WORK INSTRUCTIONS
Consider the listing below. Extract exactly the lines from the line containing "You are a GUI" to the line containing "Task: 点击提交按钮确认套红模板", both included.

DATA TO PROCESS
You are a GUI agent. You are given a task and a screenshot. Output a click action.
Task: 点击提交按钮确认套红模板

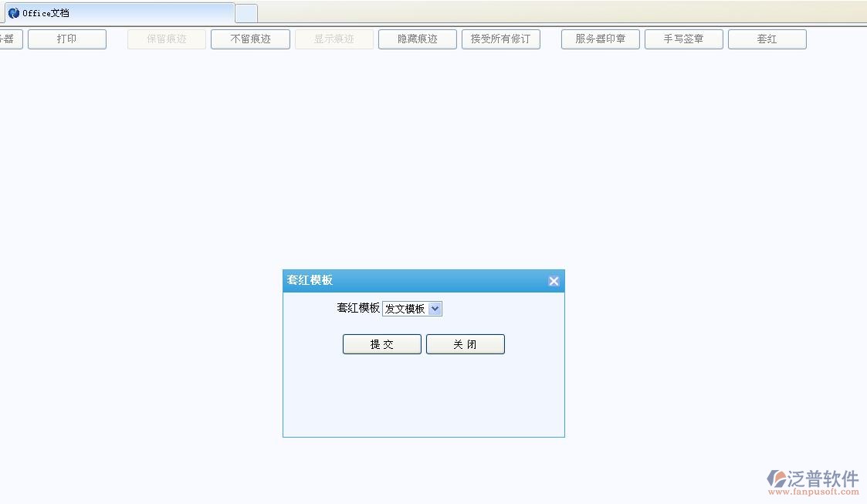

---

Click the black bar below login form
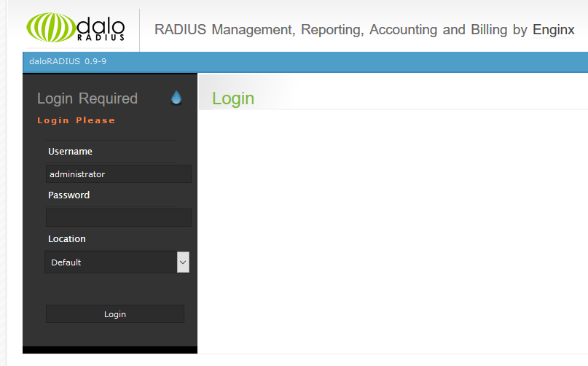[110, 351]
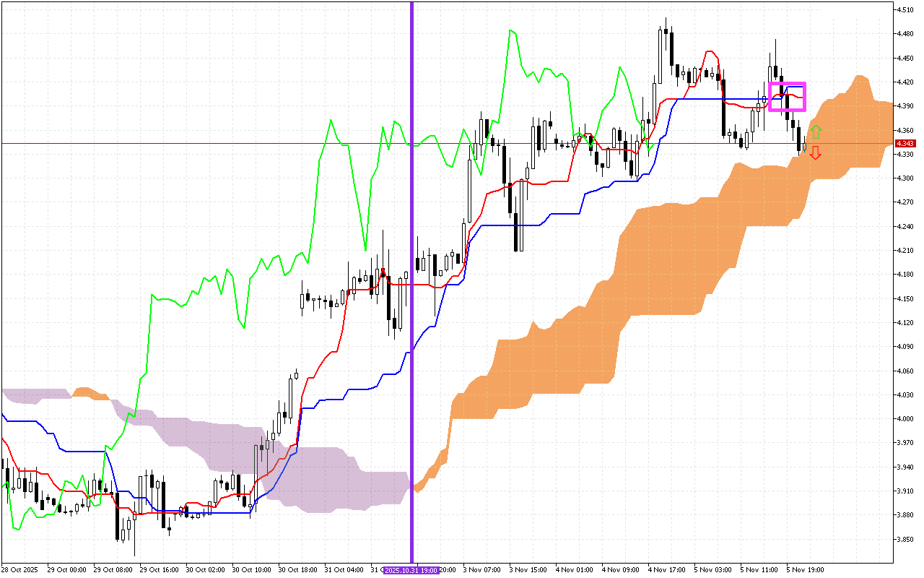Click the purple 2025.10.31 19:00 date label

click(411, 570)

...

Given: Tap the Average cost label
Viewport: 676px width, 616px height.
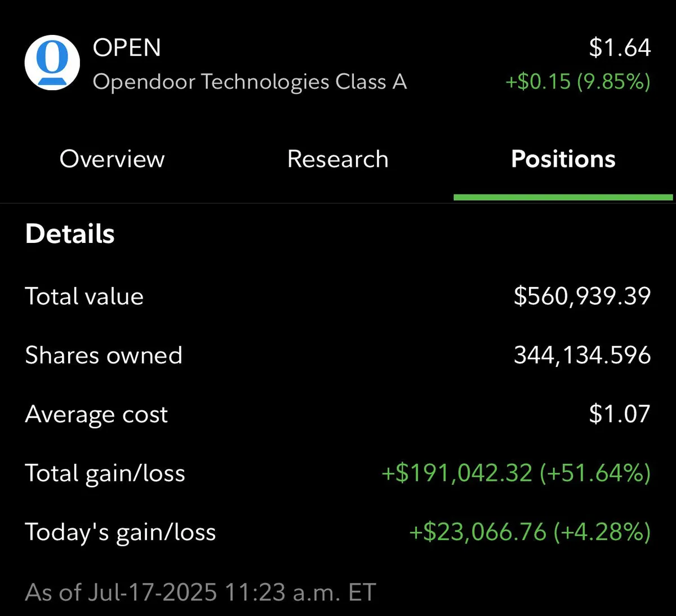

RESULT BELOW
You are a GUI agent. You are given a task and a screenshot. Output a click action.
Task: 点击提交按钮确认套红模板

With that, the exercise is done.